| What is needed |
Rewrite the part of the records that opens with the line containing "Open the Twitterのサービス利用規約 terms link" and runs through the end of the records, substituting "Rider Class" for "Rider Type" and changing nothing else. Leave the pictures out of your answer.

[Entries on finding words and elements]
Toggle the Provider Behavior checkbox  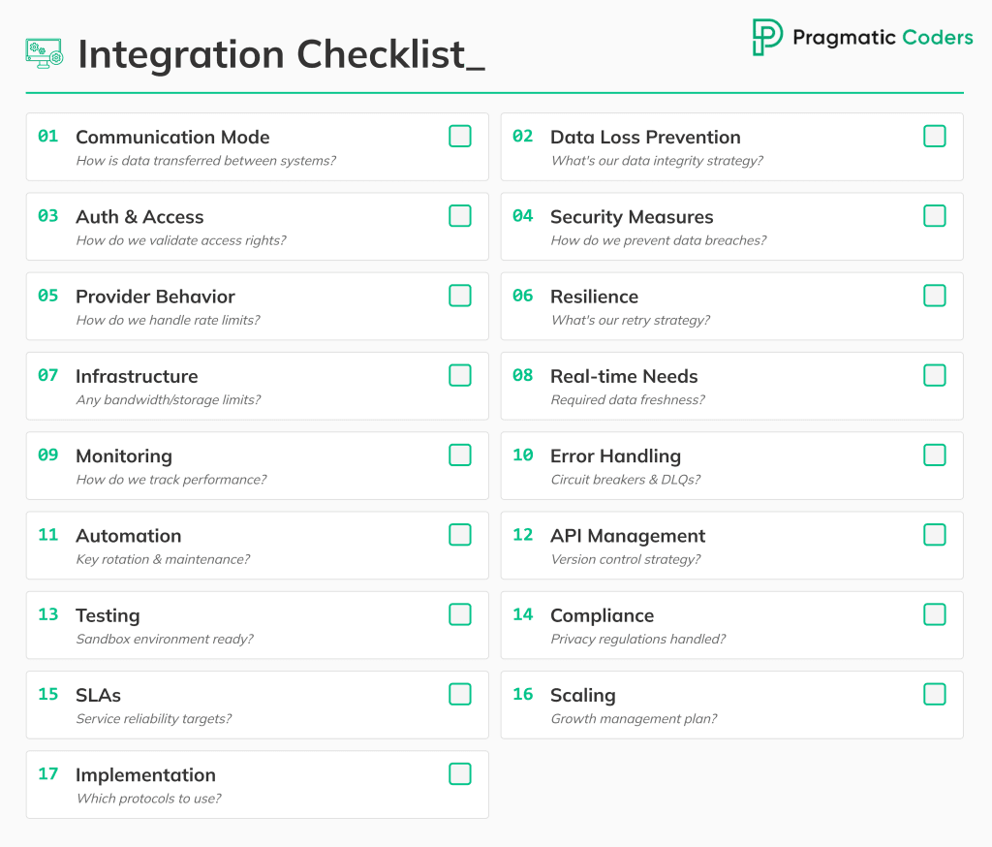point(460,296)
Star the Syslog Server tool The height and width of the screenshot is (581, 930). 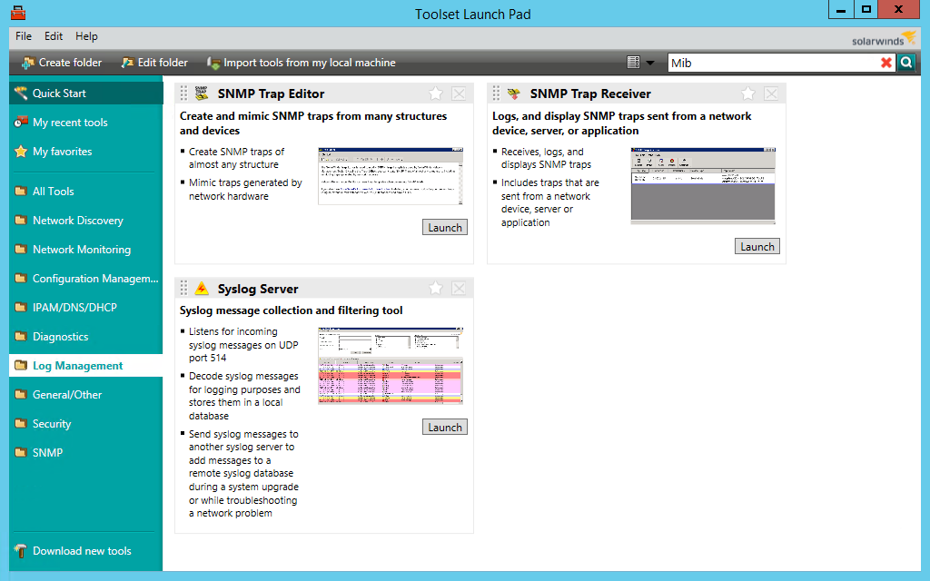pos(435,287)
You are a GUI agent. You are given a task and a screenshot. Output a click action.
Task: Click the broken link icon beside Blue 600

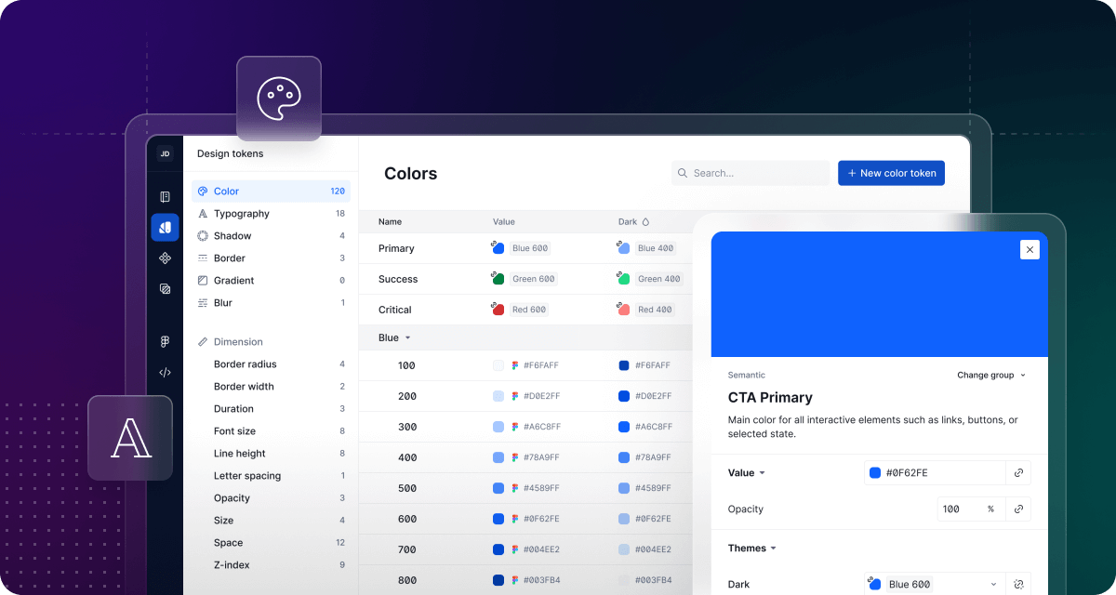click(x=1019, y=584)
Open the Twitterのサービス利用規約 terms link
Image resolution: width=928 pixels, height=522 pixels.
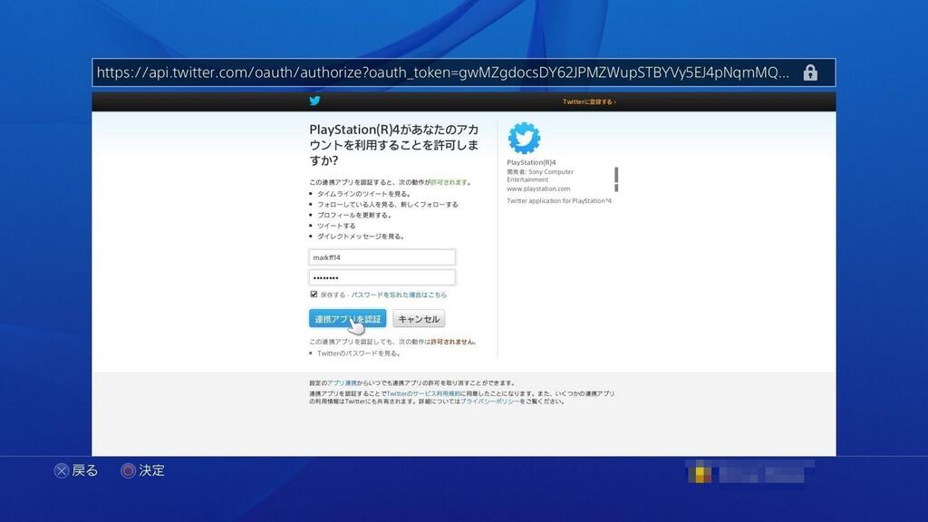point(417,393)
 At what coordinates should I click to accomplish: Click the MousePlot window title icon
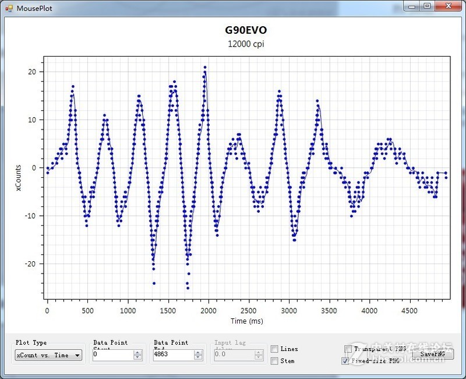click(x=9, y=8)
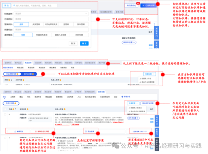The height and width of the screenshot is (154, 208).
Task: Click the keyword search input field
Action: (35, 6)
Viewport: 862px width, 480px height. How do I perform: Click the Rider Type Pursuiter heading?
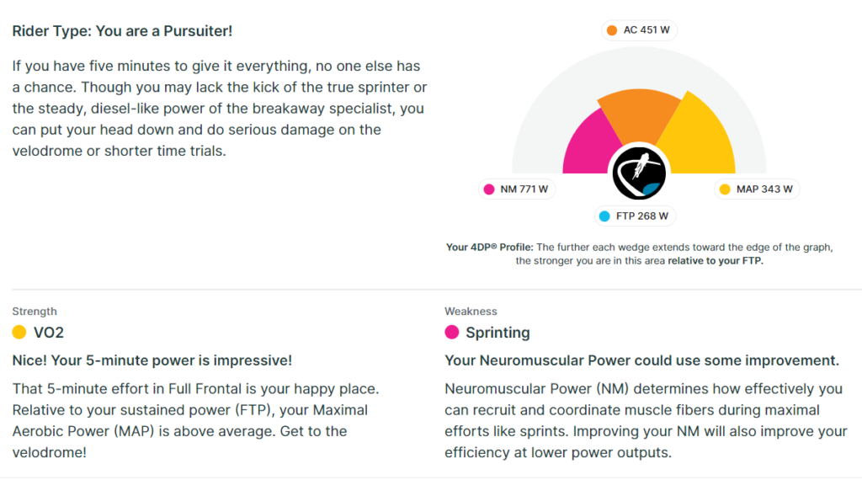122,31
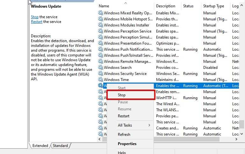Choose Stop in the context menu

(122, 95)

| Exercise solution |
Open the Twitterのサービス利用規約 terms link
Image resolution: width=928 pixels, height=522 pixels.
point(417,393)
 At what coordinates should I click to accomplish: Click the MousePlot window title icon
click(x=9, y=8)
The height and width of the screenshot is (154, 208).
Task: Click the keyword search input field
Action: (35, 6)
Viewport: 862px width, 480px height. How do I perform: Click the Rider Class Pursuiter heading?
122,31
Choose Stop in the context menu

(122, 95)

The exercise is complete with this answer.